L'illusione di Sepang e la "vite ribelle"
Tutto è iniziato con un’apparente buona notizia che si è trasformata in un incubo biomeccanico. Dopo l'infortunio rimediato al Sachsenring l'anno scorso e la successiva operazione, Maverick sembrava aver ritrovato la forma perfetta durante l'inverno, seguito da un coach d’eccezione come Jorge Lorenzo. La prova del nove sembrava essere arrivata nei test pre-stagionali di Sepang: una caduta proprio sulla spalla operata non aveva dato segni di cedimento. "È la prova che la spalla è perfetta", aveva dichiarato allora il pilota della KTM.
Tuttavia, la realtà era ben diversa. Secondo i medici, proprio quell'impatto in Malesia avrebbe innescato un lento e silenzioso processo di instabilità: una delle viti inserite per stabilizzare la frattura ha iniziato a allentarsi. Non un distacco immediato, ma uno spostamento millimetrico e costante, alimentato dalle sollecitazioni degli allenamenti e delle prime gare stagionali.
Il crollo in Brasile e il verdetto del COTA
I primi veri segnali di allarme sono arrivati durante la tappa in Brasile. Nonostante le difficoltà tecniche della sua KTM, Viñales ha avvertito che qualcosa nel suo corpo non rispondeva come avrebbe dovuto. Finire fuori dalla zona punti non è da lui, e Maverick lo ha ammesso onestamente: "Non posso stare a questo livello, non è normale per me".
La conferma definitiva è arrivata tramite una TAC effettuata poco prima di volare in Texas, che ha mostrato chiaramente la vite fuori sede. Maverick ha comunque tentato l'impresa nelle libere del COTA, ma un tracciato fisico come quello di Austin — caratterizzato da violente frenate e continui cambi di direzione — non ha lasciato scampo. Se su altri circuiti il dolore era localizzato, tra i dossi texani ogni curva è diventata un calvario.
Il rischio, però, non era solo il dolore. Il dottor Charte, responsabile medico della MotoGP, è stato categorico: continuare a correre con una vite mobile esponeva il pilota a conseguenze gravissime. In caso di un'ulteriore caduta, l'hardware fuori posto avrebbe potuto causare danni permanenti ("un disastro", per usare le parole del medico). Da qui la decisione inevitabile: fermarsi e sottoporsi a un nuovo intervento chirurgico per rimuovere il componente.

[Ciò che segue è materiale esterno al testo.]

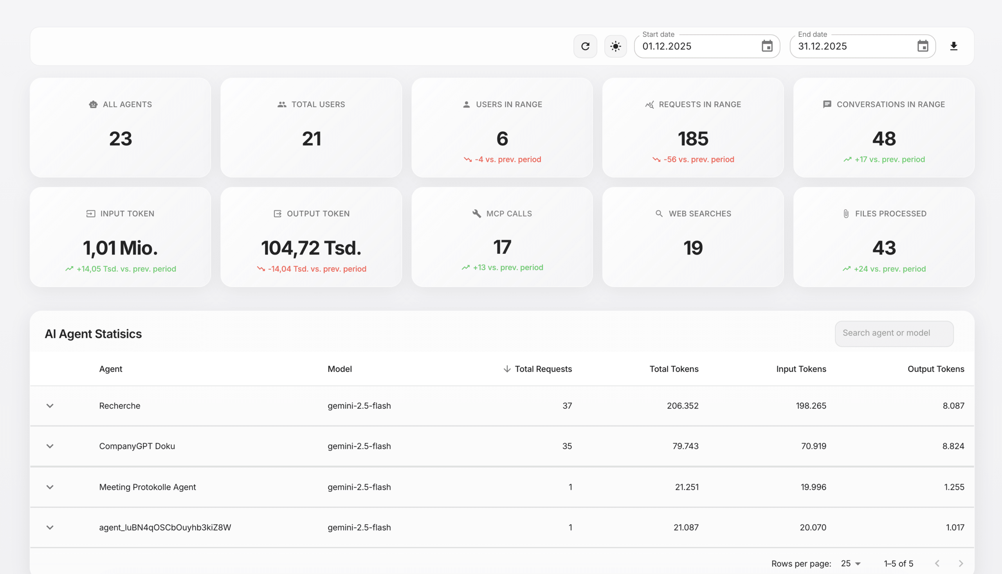Open the Start date calendar picker
The height and width of the screenshot is (574, 1002).
(766, 46)
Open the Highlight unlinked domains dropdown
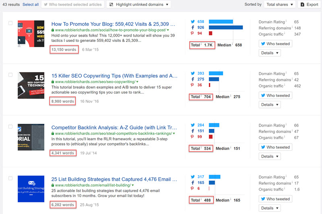The width and height of the screenshot is (322, 214). 138,4
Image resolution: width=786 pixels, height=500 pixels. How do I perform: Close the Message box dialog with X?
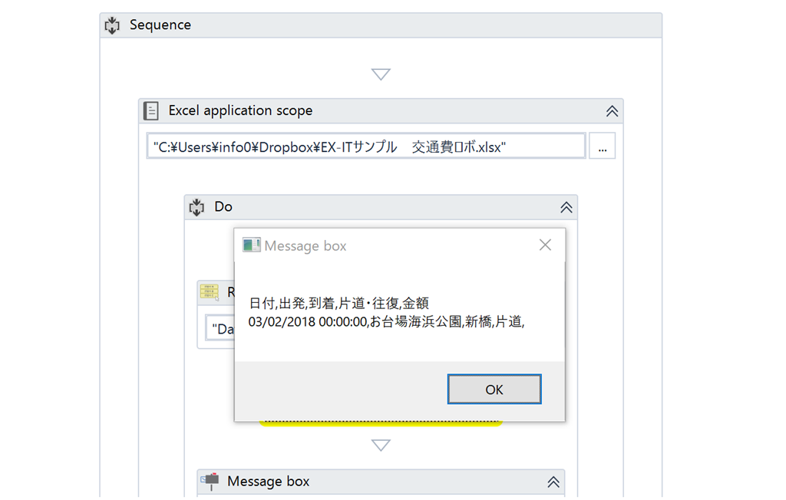click(x=545, y=245)
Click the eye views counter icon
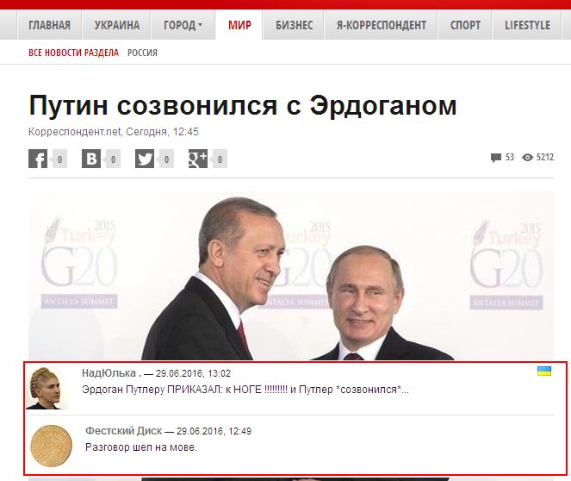Viewport: 571px width, 481px height. (x=527, y=158)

Cosa significa per il pilota e per i motociclisti
L'impatto pratico per Maverick è pesante: un stop forzato nel momento cruciale dell'adattamento alla nuova moto. Tuttavia, il calendario potrebbe dargli una mano. Lo spostamento del Gran Premio del Qatar a causa delle tensioni in Medio Oriente ha creato un buco di un mese, un "polmone" temporale che potrebbe permettere a "Top Gun" di rientrare già a Jerez, senza perdere troppi punti in classifica.

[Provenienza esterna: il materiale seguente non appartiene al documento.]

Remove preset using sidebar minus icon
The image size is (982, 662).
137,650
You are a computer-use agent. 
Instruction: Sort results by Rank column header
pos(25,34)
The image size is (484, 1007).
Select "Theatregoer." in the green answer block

Per noi motociclisti "comuni", la vicenda di Viñales offre un monito importante sulla gestione dei traumi. Spesso, dopo un intervento chirurgico con inserimento di placche o viti, tendiamo a considerare il problema risolto una volta sparito il dolore. Il caso dello spagnolo dimostra che le sollecitazioni della guida sportiva possono compromettere la stabilità dei mezzi di sintesi anche a distanza di tempo. Ignorare segnali di debolezza o cali di rendimento fisico dopo una caduta, anche se apparentemente innocua, può portare a rischi clinici sottovalutati. La prevenzione e il controllo radiografico post-trauma restano gli unici strumenti per evitare che una vite allentata si trasformi in un serio pericolo.